Recentemente, o prefeito Ricardo Nunes reativou o polêmico projeto de construção de túneis sob a avenida Sena Madureira, na Vila Mariana, em São Paulo. A obra, que visa melhorar a mobilidade urbana, enfrenta forte resistência da comunidade local, especialmente da favela Sousa Ramos, onde cerca de 200 famílias serão removidas. O Ministério Público já recomendou a rescisão do contrato com a construtora responsável, após a interrupção das obras.
Historicamente, intervenções rodoviárias na cidade priorizam os veículos, como evidenciado pelo Plano de Avenidas da década de 1930. O projeto atual, que promete beneficiar 800 mil pessoas diariamente, é criticado por seu impacto ambiental, que inclui a derrubada de 300 árvores e a transferência do córrego do Sapateiro. Moradores afirmam que não haverá melhorias significativas no trânsito.

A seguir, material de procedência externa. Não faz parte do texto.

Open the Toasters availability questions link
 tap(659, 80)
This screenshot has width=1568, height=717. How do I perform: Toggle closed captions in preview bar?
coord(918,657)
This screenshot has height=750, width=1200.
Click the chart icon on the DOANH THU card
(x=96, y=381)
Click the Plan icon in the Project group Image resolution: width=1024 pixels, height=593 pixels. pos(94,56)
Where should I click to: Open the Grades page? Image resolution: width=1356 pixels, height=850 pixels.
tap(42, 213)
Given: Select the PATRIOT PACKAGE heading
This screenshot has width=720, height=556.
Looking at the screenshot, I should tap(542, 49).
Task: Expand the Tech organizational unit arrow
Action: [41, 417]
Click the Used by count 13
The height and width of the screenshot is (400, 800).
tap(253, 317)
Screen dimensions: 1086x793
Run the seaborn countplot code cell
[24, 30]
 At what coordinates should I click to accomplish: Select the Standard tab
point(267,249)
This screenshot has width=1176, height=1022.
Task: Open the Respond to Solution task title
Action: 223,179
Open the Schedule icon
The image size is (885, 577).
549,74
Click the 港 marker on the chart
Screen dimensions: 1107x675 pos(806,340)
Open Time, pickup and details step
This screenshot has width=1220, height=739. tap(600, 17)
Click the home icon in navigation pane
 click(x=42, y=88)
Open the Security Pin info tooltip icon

A construção dos túneis foi inicialmente proposta em 2011, mas suspensa em 2013 devido a investigações da Operação Lava Jato. Após uma década sem avanços, o projeto foi ressuscitado em setembro de 2022, gerando protestos e questionamentos por parte de vereadores de oposição. O Commu, um coletivo de mobilidade urbana, denunciou a iniciativa ao Ministério Público, alegando que favorece apenas os motoristas e causa danos sociais e ambientais.
Conflitos e Protestos
Na última quinta-feira, 4 de fevereiro, ocorreu a primeira audiência pública da nova licitação, marcada por confusões e protestos. Ativistas e moradores acusaram a Guarda Civil Metropolitana de agir de forma truculenta, impedindo a entrada de opositores e facilitando a presença de apoiadores do governo. A Secretaria Municipal de Infraestrutura Urbana e Obras afirmou que não houve restrições à participação popular.
A obra, que tem um custo estimado de R$ 531 milhões, continua a gerar polêmica, especialmente por ter sido iniciada sem consulta popular. A resistência da comunidade e as críticas ao padrão de priorização do transporte rodoviário refletem um descontentamento crescente com as políticas urbanas da cidade.